§ **TEXT**
┄┄┄┄┄┄┄┄┄┄

Let us determine the dual of the optimization problem (32). From now on, we take generically $\tilde{{ \mathcal Q }}$ to denote the cone of unnormalized quantum behaviors or any of its NPA relaxations, as the analysis is identical in both cases.

Let us first rewrite (32) in a form similar to (47). For this, define ${c}_{{ax}}\in {{\mathbb{R}}}^{| { \mathcal A }| \times | { \mathcal X }| }$ as the vector with components ${c}_{{ax}}(a^{\prime} ,x^{\prime} )={\delta }_{{aa}^{\prime} }{\delta }_{{xx}^{\prime} }$ . Thus $\langle {c}_{{ax}},p\rangle =p(a| x)$ . Let $b=(1,{f}_{1}[p],\,\ldots ,\,{f}_{t}[p])\in {{\mathbb{R}}}^{1+t}$ . Let u be any Bell expression such that $u[p]=\mathrm{Tr}[p]$ for all no-signaling behaviors p, for instance $u(a,x)={\delta }_{x,{x}_{0}}$ for some input ${x}_{0}\in { \mathcal X }$ . Let A_ax be matrices in ${{\mathbb{R}}}^{1+t,| { \mathcal A }| \times | {{ \mathcal X }}_{r}| }$ with components ${[{A}_{{ax}}]}_{1,a^{\prime} x^{\prime} }=u(a^{\prime} ,x^{\prime} )$ and ${[{A}_{{ax}}]}_{1+\alpha ,a^{\prime} x^{\prime} }={f}_{\alpha }(a^{\prime} ,x^{\prime} )$ for $\alpha =1,\,\ldots ,\,t$ . Then

$\begin{eqnarray}G({\bf{f}}[p])=\mathop{\max }\limits_{{\{{\tilde{p}}_{a,x}\}}_{a\in { \mathcal A },x\in {{ \mathcal X }}_{r}}} & & \quad \displaystyle \sum _{a\in { \mathcal A },x\in {{ \mathcal X }}_{r}}\langle {c}_{{ax}},{\tilde{p}}_{a,x}\rangle \\ \mathrm{subject}\ \mathrm{to} & & \quad \displaystyle \sum _{a\in { \mathcal A },x\in {{ \mathcal X }}_{r}}{A}_{{ax}}{\tilde{p}}_{a,x}=b\\ & & \,{\tilde{p}}_{a,x}\in \tilde{{ \mathcal Q }}\quad \forall a\in { \mathcal A },\forall x\in {{ \mathcal X }}_{r}.\end{eqnarray} \tag{ 49 }$

The dual is then readily given as

$\begin{eqnarray}G({\bf{f}}[p])\,= & \mathop{\min }\limits_{y\in {{\mathbb{R}}}^{1+t}} & \quad \langle b,y\rangle \\ & \mathrm{subject}\ \mathrm{to} & \quad {A}_{{ax}}^{T}y-{c}_{{ax}}\in {\tilde{{ \mathcal Q }}}^{* }\qquad \forall a\in { \mathcal A },\forall x\in {{ \mathcal X }}_{r},\end{eqnarray} \tag{ 50 }$

where ${\tilde{{ \mathcal Q }}}^{* }$ is the dual cone of $\tilde{{ \mathcal Q }}$ , that is, the set ${\tilde{{ \mathcal Q }}}^{* }=\{c\in {{\mathbb{R}}}^{| { \mathcal A }| \times | { \mathcal X }| }\,:\langle c,\tilde{p}\rangle \geqslant 0,\forall \tilde{p}\in \tilde{{ \mathcal Q }}\}$ . Note that this dual cone can be identified with the set of Tsirelson inequalities for normalized behaviors, that is, the set ${{ \mathcal Q }}^{* }=\{({d}_{0},d)\in {{\mathbb{R}}}^{1+| { \mathcal A }| \times | { \mathcal X }| }\,:\langle d,p\rangle \leqslant {d}_{0},\forall p\in { \mathcal Q }\}$ . Indeed, note that by normalization $\langle u,p\rangle =1$ and thus an inequality $\langle d,p\rangle \leqslant {d}_{0}$ valid for $p\in { \mathcal Q }$ can always be rewritten in the form $\langle ({d}_{0}u-d),p\rangle \geqslant 0$ , hence in the form $\langle c,p\rangle \geqslant 0$ for some suitable c. But an inequality $\langle c,p\rangle \geqslant 0$ is clearly valid for ${ \mathcal Q }$ if and only if it is valid for $\tilde{{ \mathcal Q }}$ .

┄┄┄┄┄┄┄┄┄┄

§ **SUPPLIED DATA**
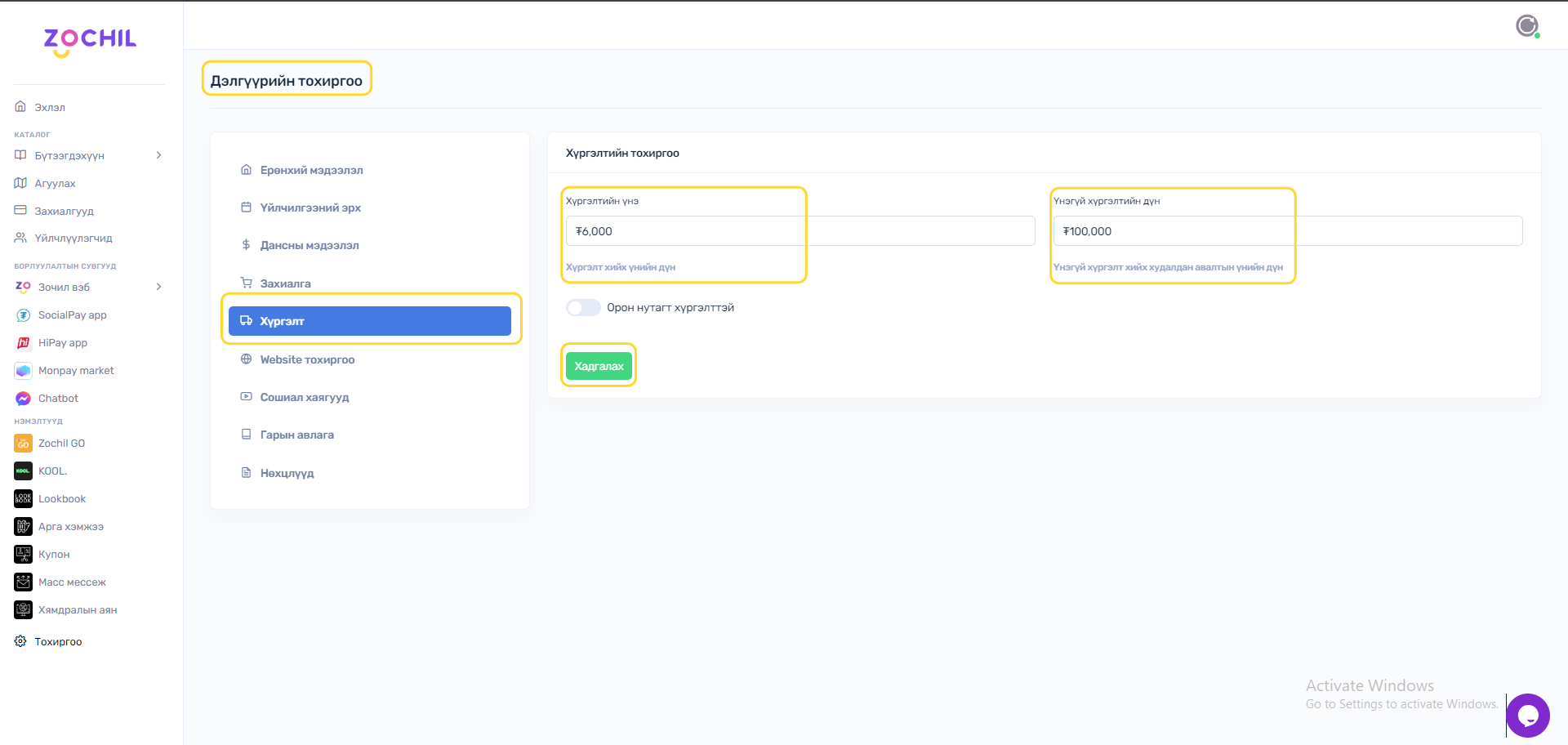Viewport: 1568px width, 745px height.
Task: Expand the Зочил вэб submenu chevron
Action: [x=158, y=287]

┄┄┄┄┄┄┄┄┄┄

Write out verbatim the portion of the text on the dual optimization problem that runs from "Let us determine" to "in both cases.".

§ **ANSWER TO THE PROBLEM**
Let us determine the dual of the optimization problem (32). From now on, we take generically $\tilde{{ \mathcal Q }}$ to denote the cone of unnormalized quantum behaviors or any of its NPA relaxations, as the analysis is identical in both cases.